There's also the knowing I have that when my hair does finally begin to grow back, it will come in like a prickly crown, exactly where the cursed empty headband is right now! Oh, that will be a special time. It'll be what I call a real bob-killer. I will have no use for Shep Salon. At that point, either no hair or a micro-'do will be the only styling options that will make sense.
Or, hats and scarves and turbans and wigs. Here we are again.
To buzz or not to buzz? And when? Those are the questions.
I don't want to be stymied by setbacks. There's necessary recovery time involved after every disappointment, but one of my life's intentions is to never let myself become stuck in dissatisfaction or regret. If a cake falls, I shake my fist but then I cube up its good parts, layer it with whipped cream in a pretty dish, and serve an unapologetic trifle. The oven breaks, so I learn to make stovetop breads good enough to keep on making them once the repairman comes. (Mary, the recipe is coming, just for you.) These are little ways to practice making graceful identity shifts.
It's tougher with the personal bits and pieces of me. If I am seized with a depression and my spirit sinks low, it's harder to figure out how to make the emotional equivalent of trifle, though I'm always testing recipes. If I lose my hair, no matter now much I've claimed in the past to want to disentangle myself (ahem) from vanity, how do I compensate, and who am I then? I mean, what if this time it doesn't grow back, or what if the disorder takes the whole lot (it can happen)? Yeah, it's only attacking my looks (and perhaps my body temperature), but I would be a big liar if I said I didn't care about that.

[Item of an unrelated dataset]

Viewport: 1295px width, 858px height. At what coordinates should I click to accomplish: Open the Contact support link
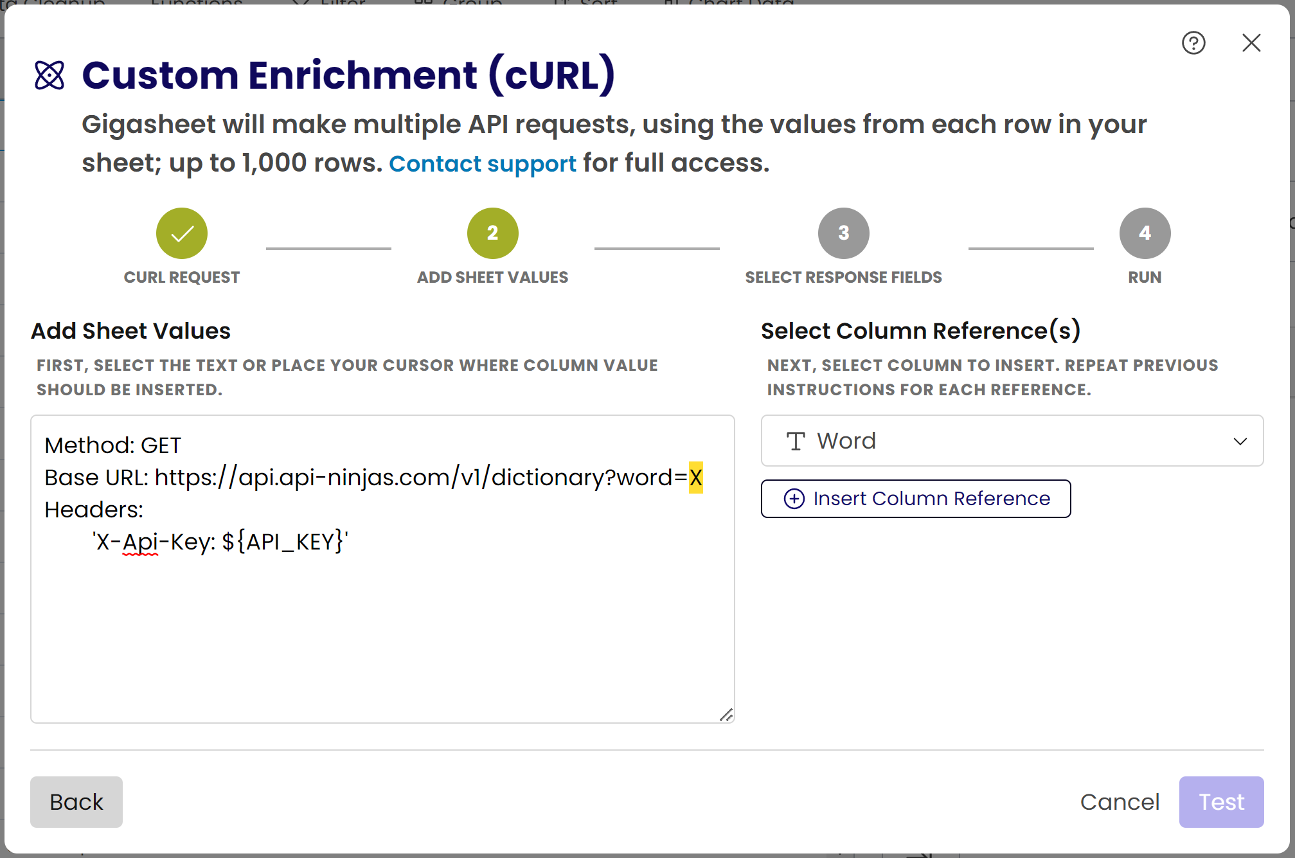tap(483, 163)
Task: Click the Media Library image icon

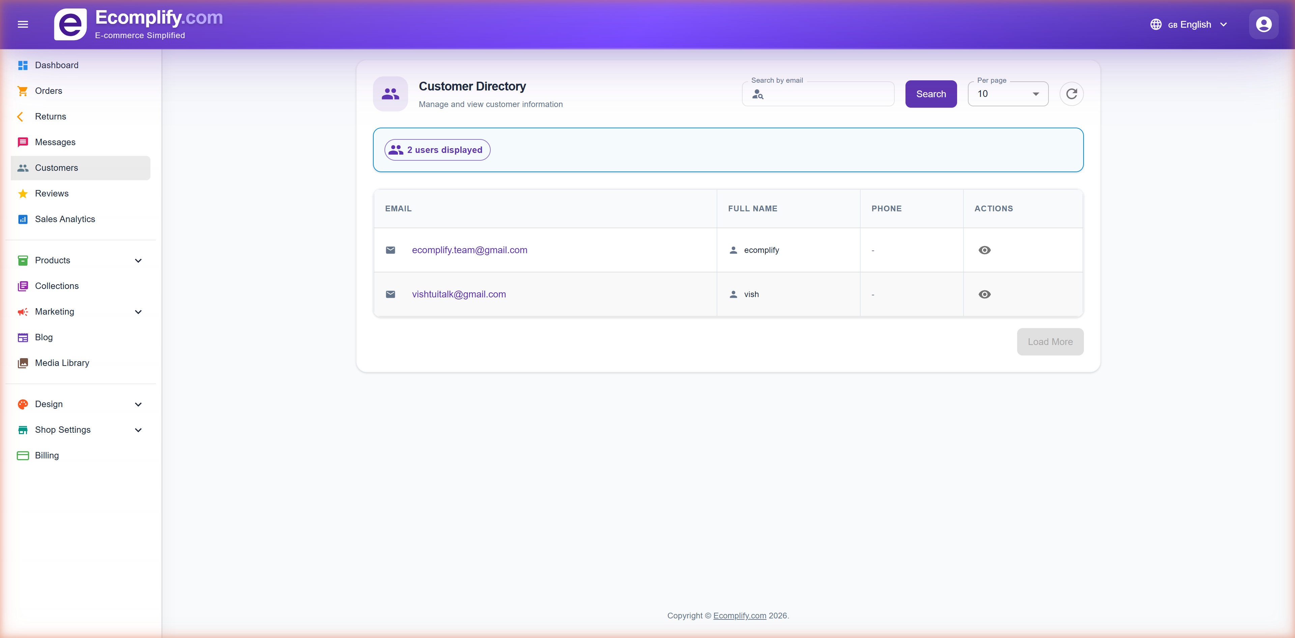Action: (23, 363)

It's not about a temporary buzz cut. It's not even about alopecia. It's about identity. Who am I? Who do I think I am? What will I do and who will I be if what I'd planned for or just assumed would happen falls through? Maybe ultimately it's not about identity either, but it's about patience and a willingness to do, rather than be.

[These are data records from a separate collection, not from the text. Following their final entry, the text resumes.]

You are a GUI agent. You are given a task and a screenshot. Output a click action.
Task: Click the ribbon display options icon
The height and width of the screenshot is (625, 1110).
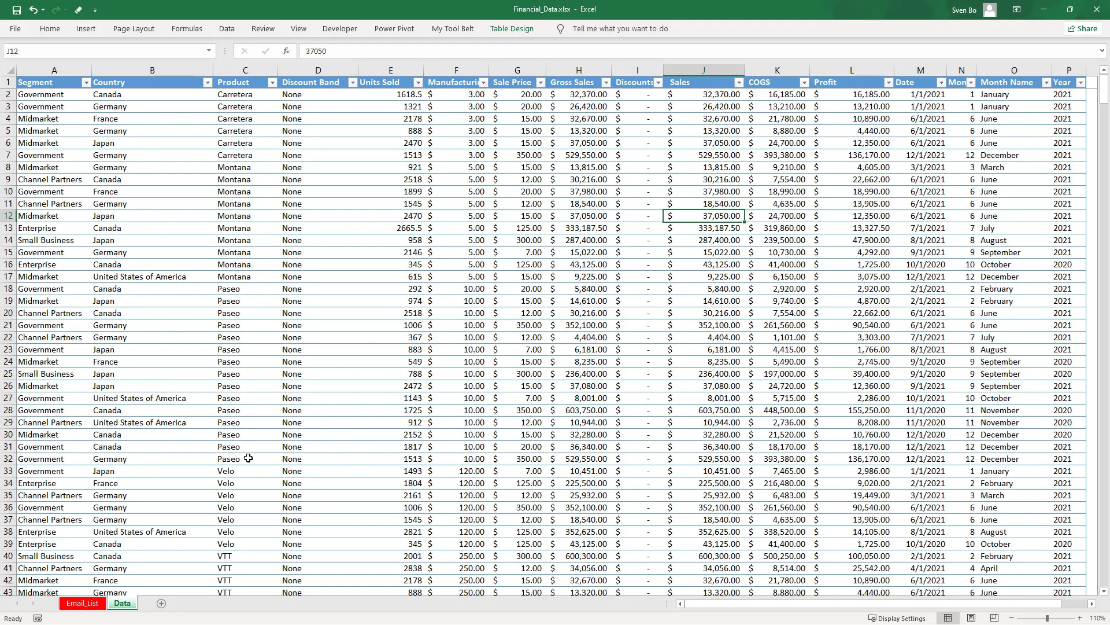(1016, 9)
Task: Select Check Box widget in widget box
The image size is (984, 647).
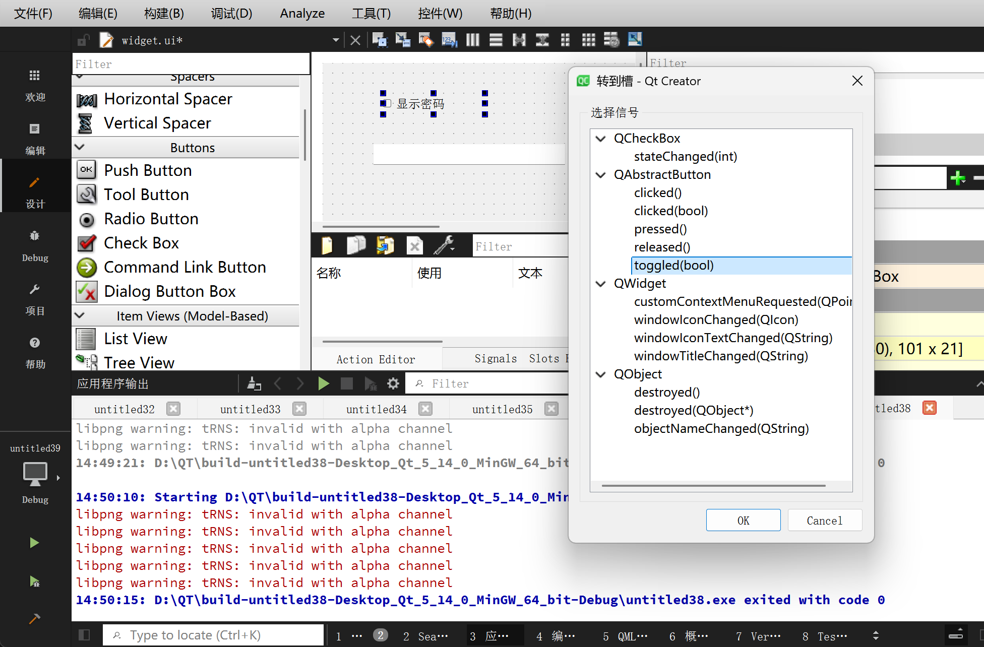Action: [x=141, y=243]
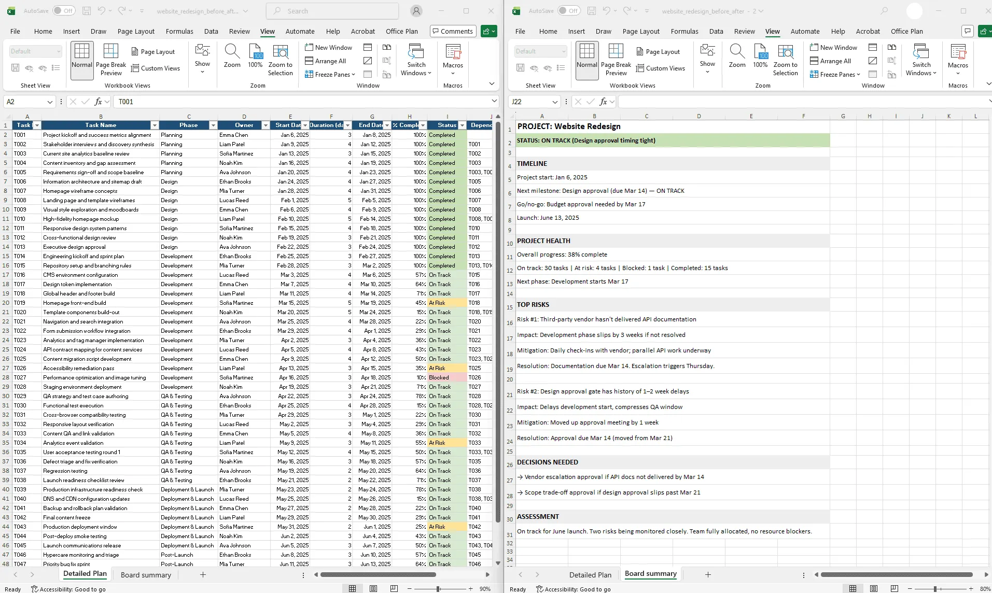Image resolution: width=992 pixels, height=593 pixels.
Task: Open the Zoom dialog via magnifier icon
Action: tap(231, 57)
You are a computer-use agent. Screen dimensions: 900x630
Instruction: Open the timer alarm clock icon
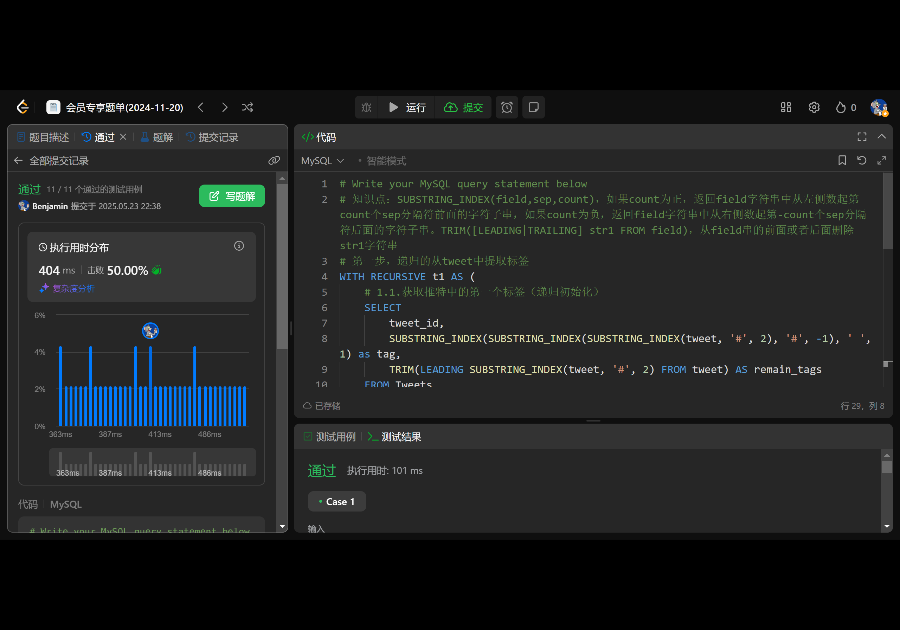pyautogui.click(x=506, y=107)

I may be onto something, or I may have just talked myself into a nonsense corner. I think I ought to take a vacation from my own thoughts for a while, maybe watch some Netflix.
Anyway, I hope that if I'm a goat, I can be glad of whatever voice comes out of me, and if I make chicken sounds and others laugh, I hope I can laugh with them. If aliens abduct all my hair, not just long enough for a few strange haircuts, but for good, and my eyebrows too, I hope I can get some kicks out of wearing a wild wig and snatching it off by turns to startle the general public. I hope I can knit myself some fabulous options. I hope I can afford to commission some artist to landscape my head like a brave new world.